Ms Mettam then studied a postgraduate degree while raising children and working for a member of parliament.
The role of a politician was similar to a journalist, she said.
“You’re connecting to people and trying to get to what the real issues are,” Ms Mettam said.
“The (important difference) about being a member of parliament is you can actually problem solve those issues.”
Photo: Gabriel Oliveira
Ms Mettam said she had grown up in Geraldton, attending school in the town.
Her mother had been a real estate agent and her father worked in pathology.
Now, she represents an electorate in WA’s South West, with her family owning a local winery.

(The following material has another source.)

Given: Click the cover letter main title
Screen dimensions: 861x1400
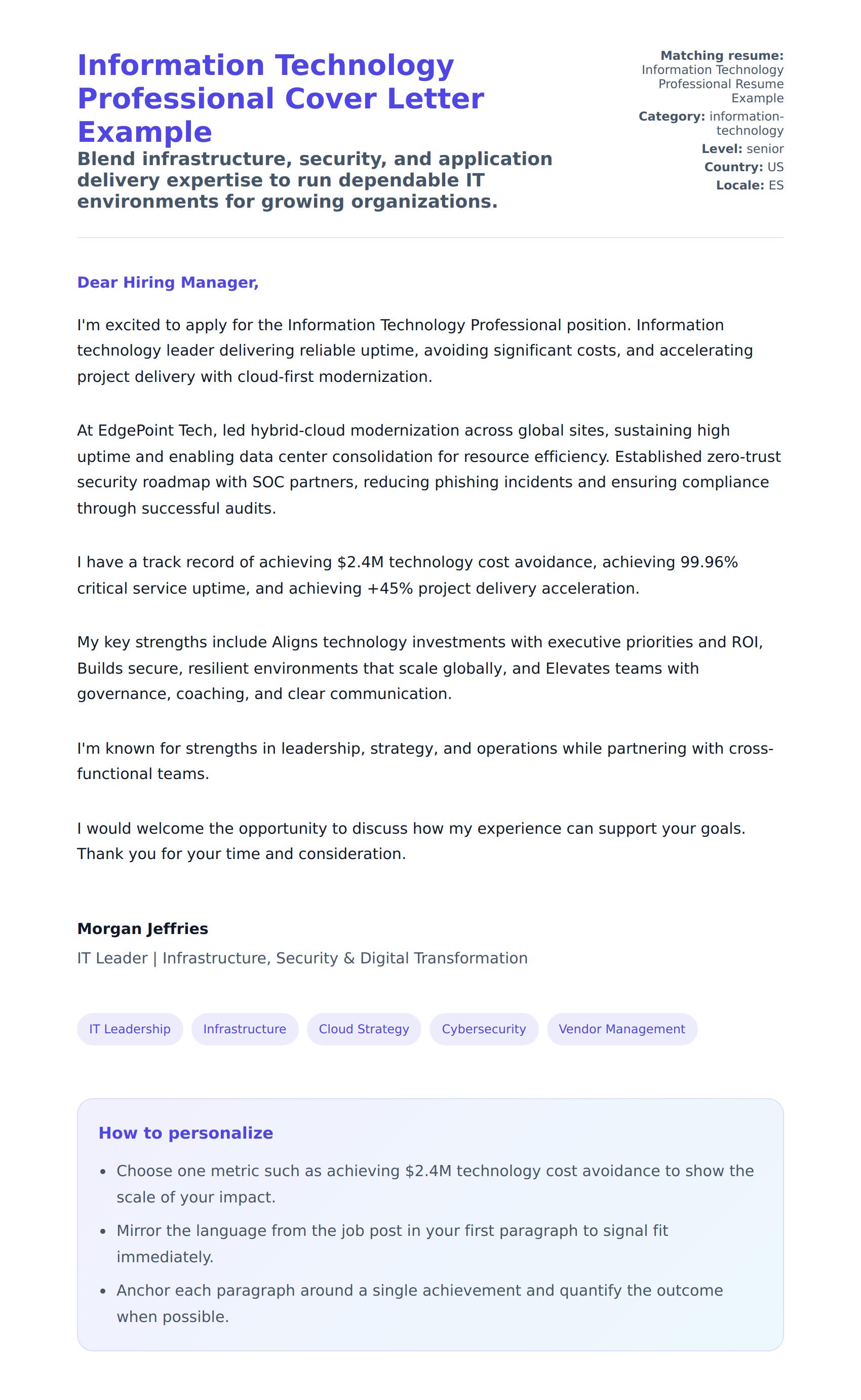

The Dunsborough resident said the impact of the pandemic in regional WA meant economic issues were front and centre.
“We've got youth unemployment in particular, and there's a significant issue with a skills shortage and worker shortage,” Ms Mettam said.
Small businesses were under pressure and could not open long hours because of a shortage of workers, she said.
Similarly, fruit and vegetable growers were short-staffed.
Ms Mettam also talked up the potential of the wine industry in WA as an agribusiness export opportunity and for tourism purposes.
“We have a lot to be positive about (in winemaking), and I do think we’re yet to reach our full potential,” she said.
Ms Mettan held Vasse at the 2017 election with a two-party preferred vote of nearly 65 per cent, making it a safe Liberal seat.
Ms Mettam and new Liberal leader Zak Kirkup have assumed leadership roles with polling showing a big challenge for the party ahead of the next election, and the likely loss of some of its lower house seats.
But Mr Kirkup has set a high bar for success as leader, saying he will ensure there's a strong alternative to Labor at the election.
"We have a significant challenge going forward," Ms Mettam said.
"Only 109 days to go.
"The premier has been very popular.
"But we will ensure we're in a competitive position in the lead up to March.
"There's no doubt we're the underdogs."